BioWorld International Correspondent

LONDON - It might be possible to prevent male to female transmission of the human immunodeficiency virus by applying a drug to the vagina, a new study in macaque monkeys suggests. The findings also support a hypothesis on which receptor HIV uses to enter cells.

Robin Offord, professor of structural biology and bioinformatics at the University Medical Centre in Geneva, told BioWorld International: "This is the first time, as far as we are aware, that a biological molecule has succeeded in protecting all members of a group of monkeys that had been exposed to the virus. This is very good news."

The team - which includes collaborators Michael Lederman, of Case Western Reserve University in Cleveland; Ronald Veazey at Tulane National Primate Research Center in Louisiana; and Oliver Hartley, also from Geneva - showed that all five monkeys receiving the highest dose of the drug were protected from challenge with an engineered strain of the virus.

Trials in humans to establish the safety of the drug are planned.

A paper reporting the study appeared in the current edition of Science. Its title is "Prevention of Vaginal SHIV Transmission in Rhesus Macaques Through Inhibition of CCR5."

Offord is a co-founder of Gryphon Pharmaceuticals, of South San Francisco, and a paid consultant of the company. He first began studying molecules that could block the CCR5 receptor almost 10 years ago, when collaborating with the then Glaxo Wellcome Research Institute in Geneva on ways to control unwanted inflammatory reactions. He particularly was interested in a chemokine - a protein that helps mobilize white blood cells toward sites of inflammation - called RANTES.

One of the Glaxo staff cloned the gene for RANTES and expressed it in a bacterial-expression system. To her surprise, the cloned protein, called Met-RANTES, which had a modified amino terminus, turned out to be an antagonist of RANTES and incapable of stimulating the CCR5 receptor. Offord designed and made an improved version, called AOP-RANTES.

"This molecule was a quite decent inhibitor of inflammatory processes," Offord said. "We could have pursued this further, but around that time others discovered that CCR5 is used as a co-receptor to enable HIV to get into cells."

Seven years ago, they went on to show that AOP-RANTES was a "very potent" inhibitor of HIV infection in vitro. Since then, Offord, together with Hartley, has designed and made a whole series of variants on the original structure of AOP-RANTES, with a view to enhancing the molecule's activity still further.

The work reported in Science featured one of those modified molecules, called PSC-RANTES.

The macaques first were treated with progesterone, a hormone that thins the vaginal wall and facilitates infection. The researchers then split the 30 animals into six groups of five, anesthetized them and treated them intravaginally with one of five concentrations of PSC-RANTES or saline placebo.

Fifteen minutes later, the monkeys were given a dose into the vagina of a hybrid virus called SHIV, which contains the inner parts of the simian immunodeficiency virus and the outer parts of HIV.
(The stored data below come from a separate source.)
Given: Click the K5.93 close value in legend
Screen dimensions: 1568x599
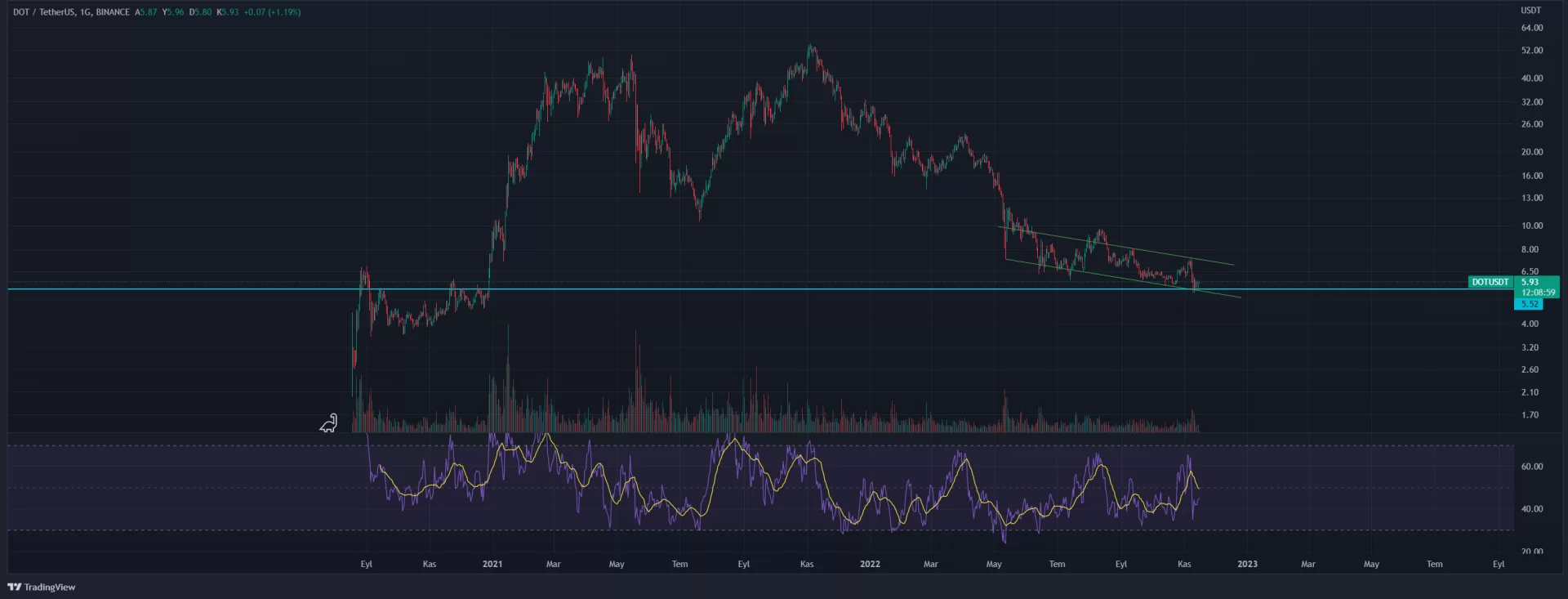Looking at the screenshot, I should pyautogui.click(x=228, y=12).
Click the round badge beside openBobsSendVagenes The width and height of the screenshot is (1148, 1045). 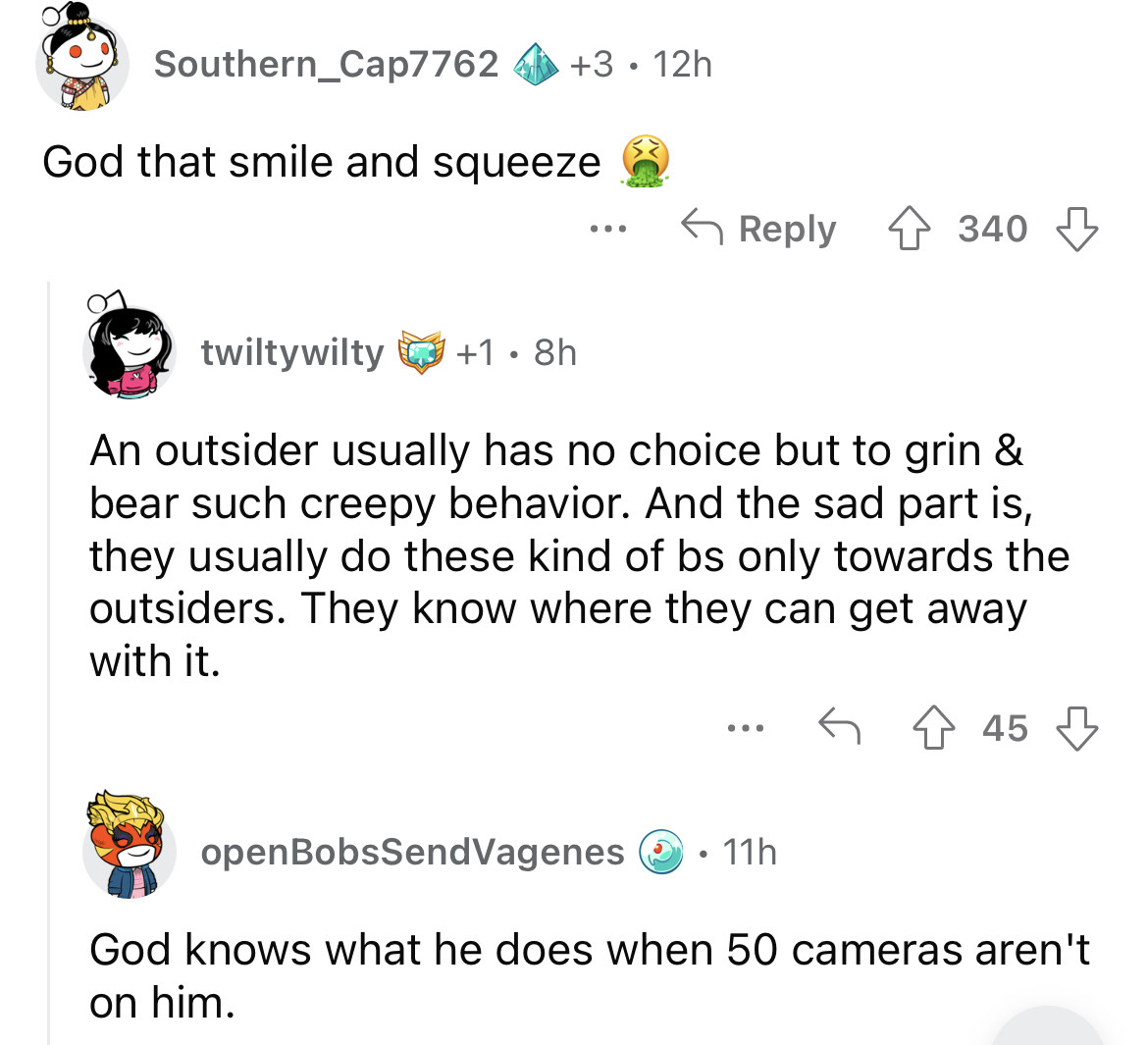[661, 852]
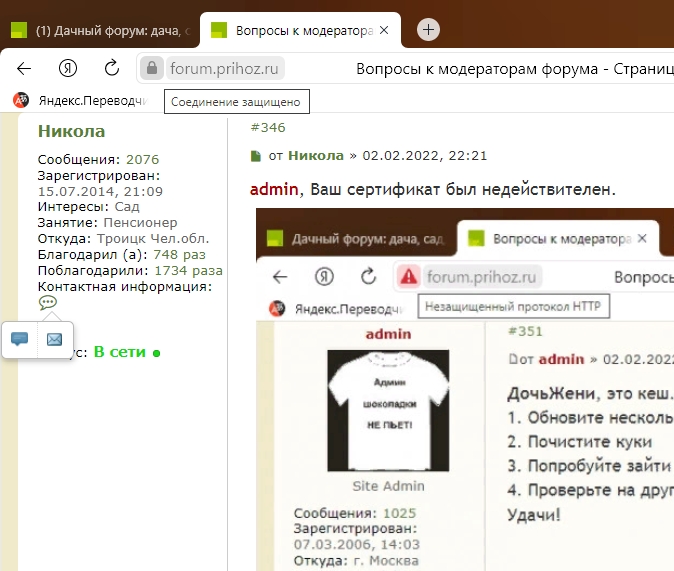The height and width of the screenshot is (571, 674).
Task: Open the 2076 messages count link
Action: click(142, 159)
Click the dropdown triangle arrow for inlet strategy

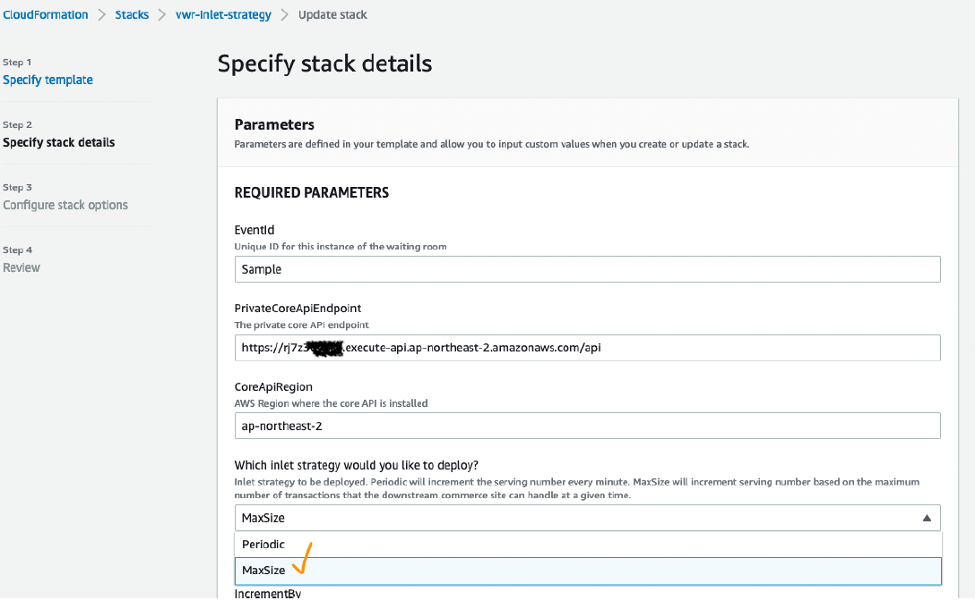(x=926, y=518)
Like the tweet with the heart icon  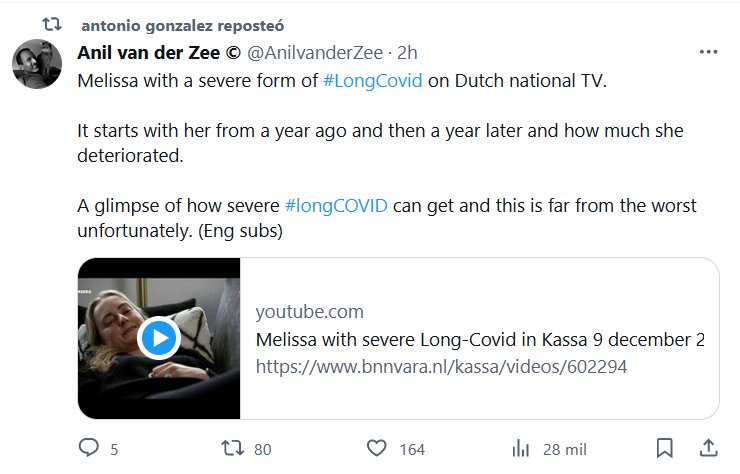377,448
The highest dose of PSC-RANTES protected all five recipients from SHIV infection. The second-highest dose protected four out of five monkeys treated, and the third highest protected three of five animals.

Overall, 12 of 15 animals pretreated with more than a 100-micromolar dose were protected from infection, compared to only four of 15 animals pretreated with less than a 100-micromolar dose or placebo (p=0.009).

The study appeared to lay to rest a controversy as to whether it is enough to target CCR5 to protect from infection or whether it might be necessary to target other receptors as well.

"Our molecule will only block CCR5, so for all the animals in the top-dose group to be protected, this means that all you have to do is to hit that one target and you have what is commonly called a microbicide," Offord said.

"Unfortunately, the cost of the dose required in this study would put it out of the reach of most people in the countries where such a preparation is so urgently needed," he said. "But we are now working on both reducing the dose required in vivo and enlisting the help of the biotechnology industry to use existing technology to bring the cost of production down."